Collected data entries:
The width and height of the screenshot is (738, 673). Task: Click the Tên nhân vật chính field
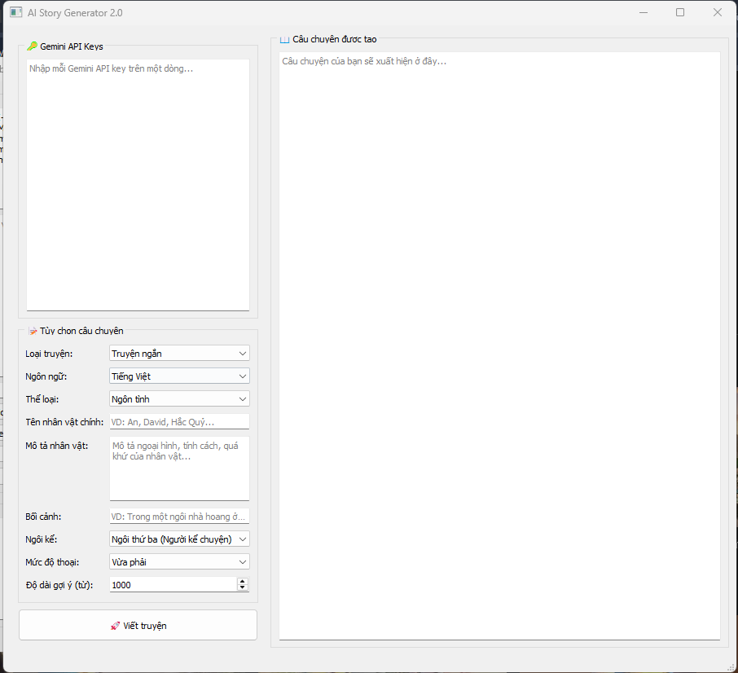pyautogui.click(x=179, y=422)
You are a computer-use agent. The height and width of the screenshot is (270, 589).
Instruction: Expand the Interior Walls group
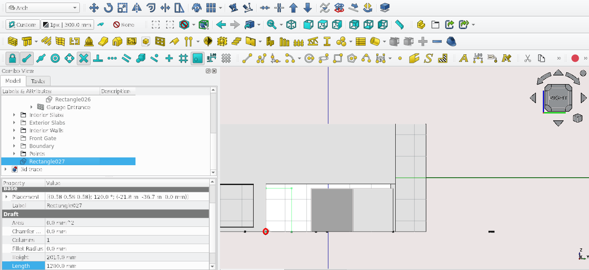pyautogui.click(x=14, y=131)
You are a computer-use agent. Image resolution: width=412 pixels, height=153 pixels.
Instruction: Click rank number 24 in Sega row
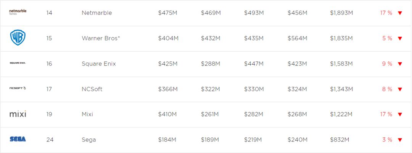[50, 140]
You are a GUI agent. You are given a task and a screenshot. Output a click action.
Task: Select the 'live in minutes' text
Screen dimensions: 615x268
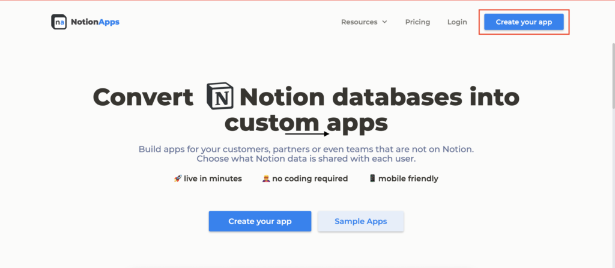point(213,178)
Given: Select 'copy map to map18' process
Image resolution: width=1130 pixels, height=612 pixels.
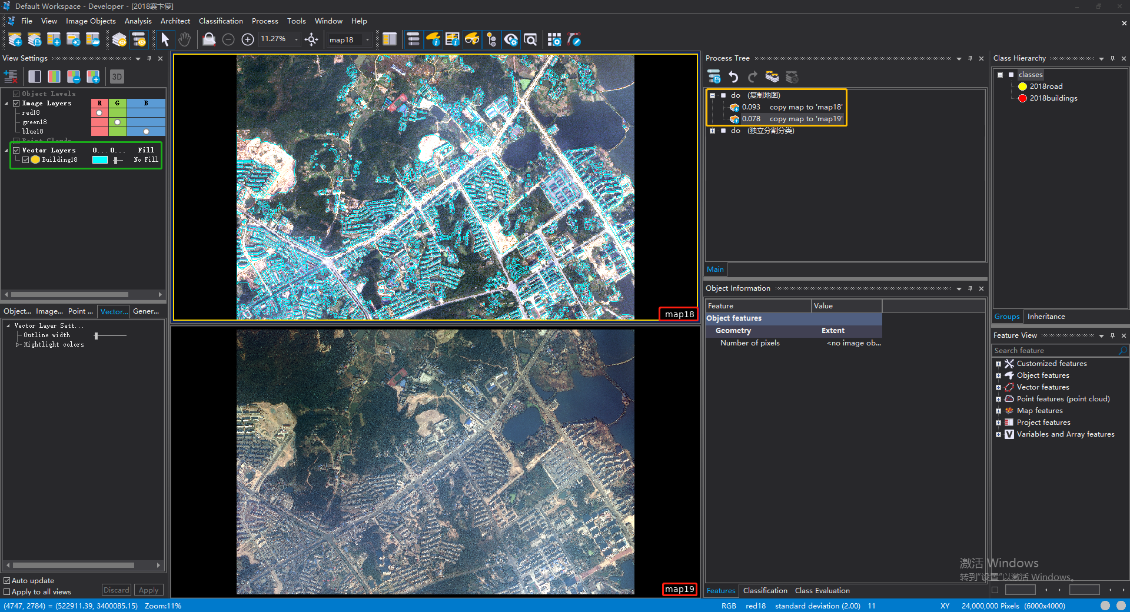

_ACTIVITY_:
The copy must match every line of the data exactly and contain no pictures.

_EXERCISE SOLUTION_:
The width and height of the screenshot is (738, 673). Task: Click the Tên nhân vật chính field
pyautogui.click(x=179, y=422)
You are a computer-use agent. The height and width of the screenshot is (270, 589).
Instruction: Expand the Interior Walls group
pyautogui.click(x=14, y=131)
You are a computer-use agent. Image resolution: width=412 pixels, height=153 pixels.
Instruction: Click rank number 24 in Sega row
[50, 140]
You are a GUI agent. You are given a task and a screenshot. Output a click action.
Task: Select the 'live in minutes' text
Screen dimensions: 615x268
point(213,178)
Given: Select 'copy map to map18' process
Image resolution: width=1130 pixels, height=612 pixels.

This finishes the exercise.